Inscrita pelo Instituto do Patrimônio Histórico e Artístico Nacional no Livro de Registro das Formas de Expressão desde 2014, o “Cavalo Marinho” é um festejo popular variante do Bumba Meu Boi e envolve performances, cânticos, coreografias e toadas. As diferentes dimensões dessa manifestação cultural foi o tema da dissertação intitulada “Do terreiro à escola: práticas de Ensino de História a partir das vivências do Cavalo Marinho em Aliança-PE”, defendida por Luciano Antonio dos Santos, no programa de Mestrado Profissional em Ensino de História (ProfHistória), da Universidade de Pernambuco, em 2022. Você pode acessar a dissertação aqui.  
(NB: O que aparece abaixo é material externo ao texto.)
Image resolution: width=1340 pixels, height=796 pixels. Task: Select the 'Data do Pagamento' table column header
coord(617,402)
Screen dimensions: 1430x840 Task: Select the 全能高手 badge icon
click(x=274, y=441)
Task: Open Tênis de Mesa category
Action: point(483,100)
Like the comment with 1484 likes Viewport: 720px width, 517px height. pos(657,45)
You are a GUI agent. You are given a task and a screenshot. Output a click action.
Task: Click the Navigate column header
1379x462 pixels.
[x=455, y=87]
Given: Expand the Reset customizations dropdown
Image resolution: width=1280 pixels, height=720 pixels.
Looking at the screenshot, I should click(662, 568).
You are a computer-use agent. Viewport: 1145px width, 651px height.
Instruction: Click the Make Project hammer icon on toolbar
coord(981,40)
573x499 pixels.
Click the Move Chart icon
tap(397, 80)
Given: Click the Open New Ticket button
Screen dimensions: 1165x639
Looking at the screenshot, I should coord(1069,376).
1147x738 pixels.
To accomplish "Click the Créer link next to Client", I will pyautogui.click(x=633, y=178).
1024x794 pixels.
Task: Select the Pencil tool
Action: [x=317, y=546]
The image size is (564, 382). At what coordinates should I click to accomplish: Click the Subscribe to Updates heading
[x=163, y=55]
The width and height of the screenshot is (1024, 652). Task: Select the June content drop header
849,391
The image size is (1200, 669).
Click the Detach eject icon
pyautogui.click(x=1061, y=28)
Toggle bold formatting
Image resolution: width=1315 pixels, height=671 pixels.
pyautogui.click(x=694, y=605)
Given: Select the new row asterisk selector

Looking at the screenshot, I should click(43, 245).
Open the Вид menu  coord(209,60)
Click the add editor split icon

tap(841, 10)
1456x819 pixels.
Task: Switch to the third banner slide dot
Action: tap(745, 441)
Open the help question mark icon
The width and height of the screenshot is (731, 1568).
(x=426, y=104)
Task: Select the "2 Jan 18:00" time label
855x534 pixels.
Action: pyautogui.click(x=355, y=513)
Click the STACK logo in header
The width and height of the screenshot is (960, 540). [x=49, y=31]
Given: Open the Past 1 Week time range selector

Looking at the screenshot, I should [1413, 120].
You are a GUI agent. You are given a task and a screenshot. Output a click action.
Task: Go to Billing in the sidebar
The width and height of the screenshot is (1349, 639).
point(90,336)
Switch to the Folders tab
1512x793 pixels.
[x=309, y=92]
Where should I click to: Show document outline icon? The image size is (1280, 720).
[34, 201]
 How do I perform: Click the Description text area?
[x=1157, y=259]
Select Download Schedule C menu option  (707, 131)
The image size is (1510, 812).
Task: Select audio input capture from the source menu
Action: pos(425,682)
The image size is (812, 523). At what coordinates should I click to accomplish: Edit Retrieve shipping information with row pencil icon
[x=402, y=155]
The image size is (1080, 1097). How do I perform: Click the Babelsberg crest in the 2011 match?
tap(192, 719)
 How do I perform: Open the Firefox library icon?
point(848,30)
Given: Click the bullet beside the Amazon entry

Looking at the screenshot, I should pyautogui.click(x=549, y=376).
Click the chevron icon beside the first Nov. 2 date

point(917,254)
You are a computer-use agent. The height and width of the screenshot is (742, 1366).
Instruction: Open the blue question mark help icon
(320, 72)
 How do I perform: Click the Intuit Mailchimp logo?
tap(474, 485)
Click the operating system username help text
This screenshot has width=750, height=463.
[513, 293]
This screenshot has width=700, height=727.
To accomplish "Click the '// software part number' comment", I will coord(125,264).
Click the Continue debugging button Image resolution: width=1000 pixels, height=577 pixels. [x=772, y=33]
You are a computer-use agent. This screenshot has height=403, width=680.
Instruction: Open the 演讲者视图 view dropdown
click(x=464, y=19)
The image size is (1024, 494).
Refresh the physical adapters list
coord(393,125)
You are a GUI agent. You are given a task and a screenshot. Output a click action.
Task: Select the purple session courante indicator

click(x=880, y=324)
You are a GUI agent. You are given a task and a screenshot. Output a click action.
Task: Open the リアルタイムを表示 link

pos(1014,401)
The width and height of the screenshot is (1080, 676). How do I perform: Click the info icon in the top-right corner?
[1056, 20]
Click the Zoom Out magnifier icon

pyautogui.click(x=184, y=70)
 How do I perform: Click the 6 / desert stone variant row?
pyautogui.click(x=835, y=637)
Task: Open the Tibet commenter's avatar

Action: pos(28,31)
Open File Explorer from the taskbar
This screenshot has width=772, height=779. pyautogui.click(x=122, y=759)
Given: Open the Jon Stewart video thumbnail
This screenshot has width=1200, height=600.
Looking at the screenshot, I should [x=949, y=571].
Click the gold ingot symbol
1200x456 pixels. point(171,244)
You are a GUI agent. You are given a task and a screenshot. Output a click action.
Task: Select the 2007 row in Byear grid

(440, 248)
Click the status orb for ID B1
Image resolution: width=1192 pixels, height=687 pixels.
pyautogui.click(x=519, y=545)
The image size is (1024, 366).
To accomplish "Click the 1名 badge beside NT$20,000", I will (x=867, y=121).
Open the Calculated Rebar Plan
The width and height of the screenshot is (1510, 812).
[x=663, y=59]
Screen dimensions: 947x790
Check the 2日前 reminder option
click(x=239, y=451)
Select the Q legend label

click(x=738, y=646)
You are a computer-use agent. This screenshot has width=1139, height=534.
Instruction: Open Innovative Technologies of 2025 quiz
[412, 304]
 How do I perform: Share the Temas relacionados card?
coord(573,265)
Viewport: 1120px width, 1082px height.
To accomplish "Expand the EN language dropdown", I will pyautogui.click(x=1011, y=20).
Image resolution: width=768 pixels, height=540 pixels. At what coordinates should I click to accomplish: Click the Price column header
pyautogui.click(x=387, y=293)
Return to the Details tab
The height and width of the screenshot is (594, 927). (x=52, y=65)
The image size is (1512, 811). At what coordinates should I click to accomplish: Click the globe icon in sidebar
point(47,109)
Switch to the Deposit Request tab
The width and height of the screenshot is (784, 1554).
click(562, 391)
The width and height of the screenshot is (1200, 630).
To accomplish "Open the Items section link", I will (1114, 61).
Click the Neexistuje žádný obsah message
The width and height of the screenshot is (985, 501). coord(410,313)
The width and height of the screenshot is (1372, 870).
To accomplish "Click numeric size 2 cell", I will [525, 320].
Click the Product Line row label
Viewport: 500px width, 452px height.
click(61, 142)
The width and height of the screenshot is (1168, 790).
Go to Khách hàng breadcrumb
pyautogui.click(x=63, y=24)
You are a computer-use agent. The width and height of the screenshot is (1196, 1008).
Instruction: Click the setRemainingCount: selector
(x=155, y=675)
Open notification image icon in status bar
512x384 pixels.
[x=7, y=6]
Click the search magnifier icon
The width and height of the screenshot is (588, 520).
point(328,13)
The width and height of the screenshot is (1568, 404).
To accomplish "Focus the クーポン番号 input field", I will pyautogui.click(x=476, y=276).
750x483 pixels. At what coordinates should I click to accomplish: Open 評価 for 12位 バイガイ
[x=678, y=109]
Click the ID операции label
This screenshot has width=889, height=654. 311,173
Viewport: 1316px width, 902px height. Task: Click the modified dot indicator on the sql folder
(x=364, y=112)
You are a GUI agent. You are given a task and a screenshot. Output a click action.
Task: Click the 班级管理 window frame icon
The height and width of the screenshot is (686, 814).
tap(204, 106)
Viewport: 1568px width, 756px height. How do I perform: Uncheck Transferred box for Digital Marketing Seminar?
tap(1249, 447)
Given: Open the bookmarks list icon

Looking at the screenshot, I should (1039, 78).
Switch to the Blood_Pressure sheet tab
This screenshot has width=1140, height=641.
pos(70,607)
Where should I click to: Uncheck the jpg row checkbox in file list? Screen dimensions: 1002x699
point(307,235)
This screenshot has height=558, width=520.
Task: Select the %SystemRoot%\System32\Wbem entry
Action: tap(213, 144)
A pesquisa abordou a festa realizada na comunidade da Chã do Esconso, na cidade da Aliança (PE), no terreiro do Cavalo Marinho Boi Pintado do Mestre Grimário. Segundo o pesquisador, a festividade foi criada como diversão, mas estruturada em cima das relações de trabalho e de poder dos agentes envolvidos. “As falas contidas durante toda a apresentação, trazem consigo também as discussões do preço do trabalho, de cuidar do terreno para o plantio da cana, de cuidar do gado, entre outras atividades”, explica o autor.

Luciano utilizou diversas fontes para a pesquisa, como jornais, atas de reuniões, fotografias e entrevistas feitas com lideranças locais por meio da técnica da História Oral para analisar o festejo como ferramenta pedagógica para a reeducação decolonial a partir da relação entre o Ensino de História e a manifestação cultural do Cavalo Marinho.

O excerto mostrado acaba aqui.